Trascrivi parola per parola il brano della Regola di san Benedetto che comincia con "Prologo della Regola: Alziamoci, dunque, una" e prosegue fino a "timore di Dio.", queste parole comprese.

ESTRATTO DEL DOCUMENTO →
------------------------
Regola di S. Benedetto

 

Prologo della Regola: Alziamoci, dunque, una buona volta, dietro l'incitamento della Scrittura che esclama: "E' ora di scuotersi dal sonno!" e aprendo gli occhi a quella luce divina ascoltiamo con trepidazione ciò che ci ripete ogni giorno la voce ammonitrice di Dio: " Se oggi udrete la sua voce, non indurite il vostro cuore!" e ancora: " Chi ha orecchie per intendere, ascolti ciò che lo Spirito dice alle Chiese!". E che dice? " Venite, figli, ascoltatemi, vi insegnerò il timore di Dio.

Capitolo II - L'Abate : Sappiamo infatti per fede che in monastero egli tiene il posto di Cristo, poiché viene chiamato con il suo stesso nome, secondo quanto dice l'Apostolo: "Avete ricevuto lo Spirito di figli adottivi, che vi fa esclamare: Abba, Padre!"
------------------------
VOCI DEI DATI →
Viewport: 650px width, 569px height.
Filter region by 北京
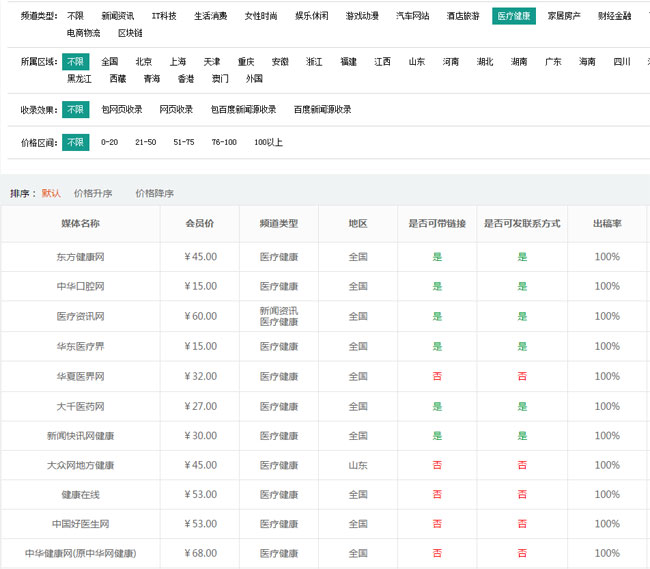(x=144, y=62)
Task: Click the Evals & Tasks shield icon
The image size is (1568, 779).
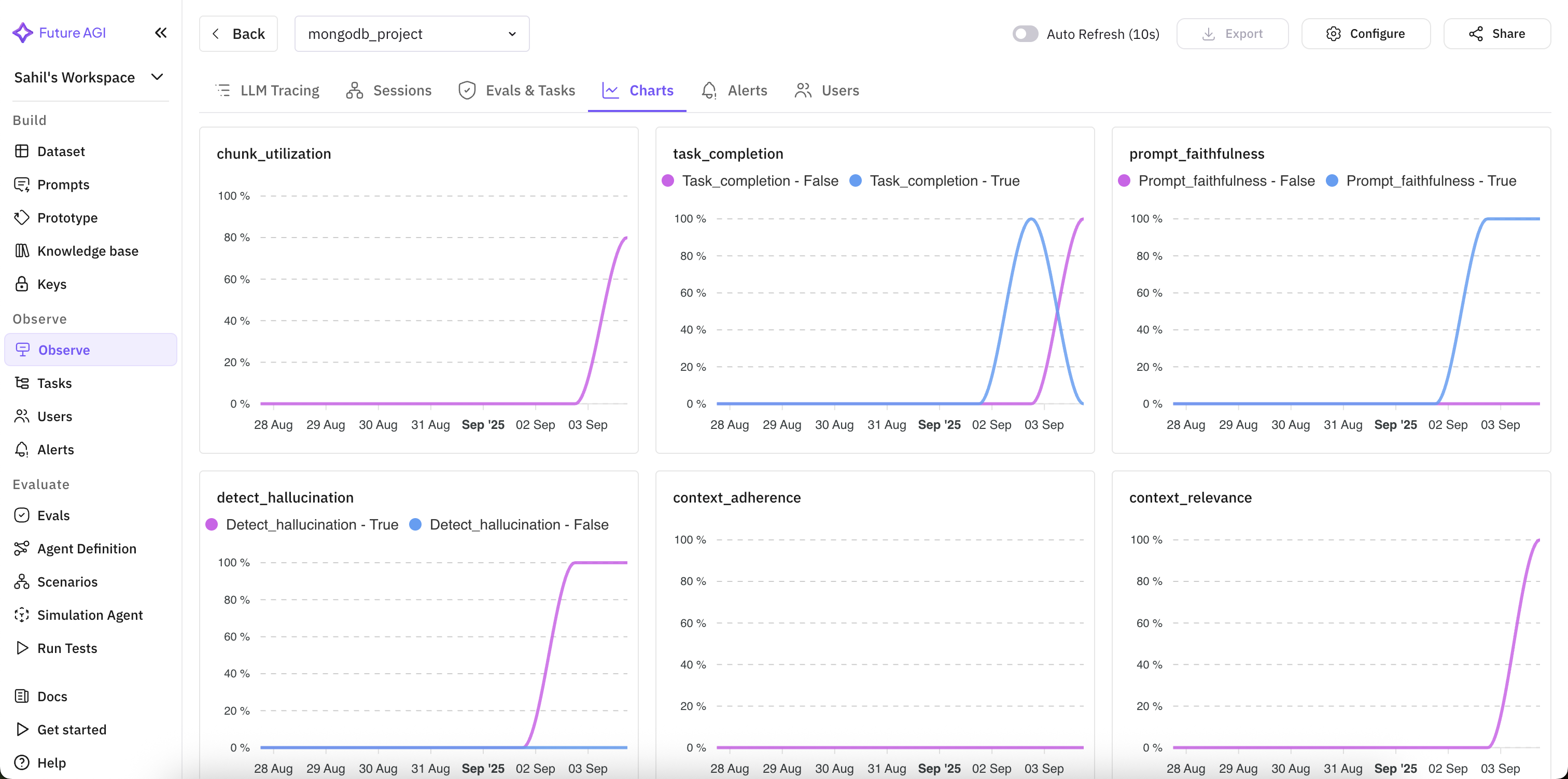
------------------------
SOLUZIONE DELL'ESERCIZIO →
Prologo della Regola: Alziamoci, dunque, una buona volta, dietro l'incitamento della Scrittura che esclama: "E' ora di scuotersi dal sonno!" e aprendo gli occhi a quella luce divina ascoltiamo con trepidazione ciò che ci ripete ogni giorno la voce ammonitrice di Dio: " Se oggi udrete la sua voce, non indurite il vostro cuore!" e ancora: " Chi ha orecchie per intendere, ascolti ciò che lo Spirito dice alle Chiese!". E che dice? " Venite, figli, ascoltatemi, vi insegnerò il timore di Dio.